WHAT NEEDS TO BE DONE: In full and without changes, output the data.
*** Opening DATA FOR REVIEW ***
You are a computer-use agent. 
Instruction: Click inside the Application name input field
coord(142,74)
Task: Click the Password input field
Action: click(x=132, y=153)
*** Closing DATA FOR REVIEW ***
EXPECTED OUTPUT:
You are a computer-use agent. 
Instruction: Click inside the Application name input field
coord(142,74)
Task: Click the Password input field
Action: click(x=132, y=153)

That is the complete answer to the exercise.